**Written task A:** In the passage on optical computing, what does optical computing use to compute instead of electrons?

**Passage:**
--
With the proliferation of artificial intelligence and the next-generation communication technology, the growing demand for high-performance computing has driven the development of custom hardware to accelerate this specific category of computing. However, processors based on electronic hardware have hit the bottleneck of unsustainable performance growth as the exponential scaling of electronic transistors reaches the physical limit revealed by Moore’s law. In emerging artificial intelligence applications, massive matrix operations require high computing speed and energy efficiency. Optical computing can realize high-speed parallel information processing with ultra-low energy consumption on photonic integrated platforms or in free space, which can well meet these domain-specific demands. Optical computing compute with photons instead of electrons, and therefore optical computing can dramatically accelerate computing speed by overcoming the inherent limitations of electronics.
Figure 1. Principles and applications of mainstream architectures for photonic matrix computing.
--
**Written task B:** Select every line of the entries that contains the string "すべての列のサ".

(Dataset excerpts)
--
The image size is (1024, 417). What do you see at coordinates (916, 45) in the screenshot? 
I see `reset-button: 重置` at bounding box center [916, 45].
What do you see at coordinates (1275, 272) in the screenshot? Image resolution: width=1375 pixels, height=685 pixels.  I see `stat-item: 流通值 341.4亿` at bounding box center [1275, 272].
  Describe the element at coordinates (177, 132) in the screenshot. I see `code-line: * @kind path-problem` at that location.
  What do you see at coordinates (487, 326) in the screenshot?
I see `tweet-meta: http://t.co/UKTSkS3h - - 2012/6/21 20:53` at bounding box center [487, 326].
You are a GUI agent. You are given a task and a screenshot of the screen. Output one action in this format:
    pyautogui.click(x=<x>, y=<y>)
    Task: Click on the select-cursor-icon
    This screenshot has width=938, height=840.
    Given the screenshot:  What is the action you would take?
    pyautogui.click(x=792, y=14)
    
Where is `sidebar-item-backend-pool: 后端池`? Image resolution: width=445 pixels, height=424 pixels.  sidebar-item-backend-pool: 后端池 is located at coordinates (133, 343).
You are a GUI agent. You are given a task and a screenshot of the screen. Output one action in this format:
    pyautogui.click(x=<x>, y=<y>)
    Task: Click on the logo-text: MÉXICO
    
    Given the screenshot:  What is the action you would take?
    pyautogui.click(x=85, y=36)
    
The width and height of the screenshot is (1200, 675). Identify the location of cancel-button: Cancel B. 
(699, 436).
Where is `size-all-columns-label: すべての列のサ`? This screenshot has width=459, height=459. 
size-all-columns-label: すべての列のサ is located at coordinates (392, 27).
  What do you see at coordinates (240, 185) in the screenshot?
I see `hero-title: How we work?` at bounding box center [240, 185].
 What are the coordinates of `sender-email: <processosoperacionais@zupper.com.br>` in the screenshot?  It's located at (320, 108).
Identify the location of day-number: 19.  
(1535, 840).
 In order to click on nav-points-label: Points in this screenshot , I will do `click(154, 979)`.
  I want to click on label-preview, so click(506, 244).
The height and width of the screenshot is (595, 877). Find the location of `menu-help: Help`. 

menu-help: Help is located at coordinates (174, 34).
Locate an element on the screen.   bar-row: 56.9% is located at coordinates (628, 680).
--
**Task answer A:** Photons.

**Task answer B:**
Where is `size-all-columns-label: すべての列のサ`? This screenshot has width=459, height=459. 
size-all-columns-label: すべての列のサ is located at coordinates (392, 27).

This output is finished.